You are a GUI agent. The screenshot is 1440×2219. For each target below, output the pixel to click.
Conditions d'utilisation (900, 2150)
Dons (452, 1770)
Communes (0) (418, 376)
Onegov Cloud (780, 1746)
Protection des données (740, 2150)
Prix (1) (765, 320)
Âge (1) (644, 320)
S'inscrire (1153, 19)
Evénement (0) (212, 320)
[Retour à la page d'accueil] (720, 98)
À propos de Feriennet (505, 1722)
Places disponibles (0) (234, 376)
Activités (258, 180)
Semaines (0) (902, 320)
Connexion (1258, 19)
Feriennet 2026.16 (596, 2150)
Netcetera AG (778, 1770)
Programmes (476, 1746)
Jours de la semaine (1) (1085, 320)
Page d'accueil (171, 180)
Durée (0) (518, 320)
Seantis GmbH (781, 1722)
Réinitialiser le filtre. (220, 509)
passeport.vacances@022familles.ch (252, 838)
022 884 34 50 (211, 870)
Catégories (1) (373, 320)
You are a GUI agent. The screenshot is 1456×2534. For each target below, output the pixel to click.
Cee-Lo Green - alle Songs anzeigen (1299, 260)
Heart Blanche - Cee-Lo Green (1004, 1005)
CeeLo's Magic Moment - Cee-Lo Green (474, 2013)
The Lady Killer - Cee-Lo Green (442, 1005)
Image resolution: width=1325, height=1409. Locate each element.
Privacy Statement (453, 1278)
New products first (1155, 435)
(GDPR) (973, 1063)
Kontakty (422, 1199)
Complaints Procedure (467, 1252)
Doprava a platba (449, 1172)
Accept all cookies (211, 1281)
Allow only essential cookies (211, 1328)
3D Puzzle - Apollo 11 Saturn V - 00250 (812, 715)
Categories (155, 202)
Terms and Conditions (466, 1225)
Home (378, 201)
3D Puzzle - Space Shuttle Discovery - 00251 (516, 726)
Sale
★ ★ ★ ★ ★
GIVEN PROBLEM >> Copy every one of the entries above verbatim, reproducing each line in its original order.

SOLUTION TO THIS PROBLEM >>
You are a GUI agent. The screenshot is 1440×2219. For each target below, output the pixel to click.
Conditions d'utilisation (900, 2150)
Dons (452, 1770)
Communes (0) (418, 376)
Onegov Cloud (780, 1746)
Protection des données (740, 2150)
Prix (1) (765, 320)
Âge (1) (644, 320)
S'inscrire (1153, 19)
Evénement (0) (212, 320)
[Retour à la page d'accueil] (720, 98)
À propos de Feriennet (505, 1722)
Places disponibles (0) (234, 376)
Activités (258, 180)
Semaines (0) (902, 320)
Connexion (1258, 19)
Feriennet 2026.16 (596, 2150)
Netcetera AG (778, 1770)
Programmes (476, 1746)
Jours de la semaine (1) (1085, 320)
Page d'accueil (171, 180)
Durée (0) (518, 320)
Seantis GmbH (781, 1722)
Réinitialiser le filtre. (220, 509)
passeport.vacances@022familles.ch (252, 838)
022 884 34 50 (211, 870)
Catégories (1) (373, 320)
You are a GUI agent. The screenshot is 1456×2534. For each target below, output the pixel to click.
Cee-Lo Green - alle Songs anzeigen (1299, 260)
Heart Blanche - Cee-Lo Green (1004, 1005)
CeeLo's Magic Moment - Cee-Lo Green (474, 2013)
The Lady Killer - Cee-Lo Green (442, 1005)
Image resolution: width=1325, height=1409. Locate each element.
Privacy Statement (453, 1278)
New products first (1155, 435)
(GDPR) (973, 1063)
Kontakty (422, 1199)
Complaints Procedure (467, 1252)
Doprava a platba (449, 1172)
Accept all cookies (211, 1281)
Allow only essential cookies (211, 1328)
3D Puzzle - Apollo 11 Saturn V - 00250 (812, 715)
Categories (155, 202)
Terms and Conditions (466, 1225)
Home (378, 201)
3D Puzzle - Space Shuttle Discovery - 00251 (516, 726)
Sale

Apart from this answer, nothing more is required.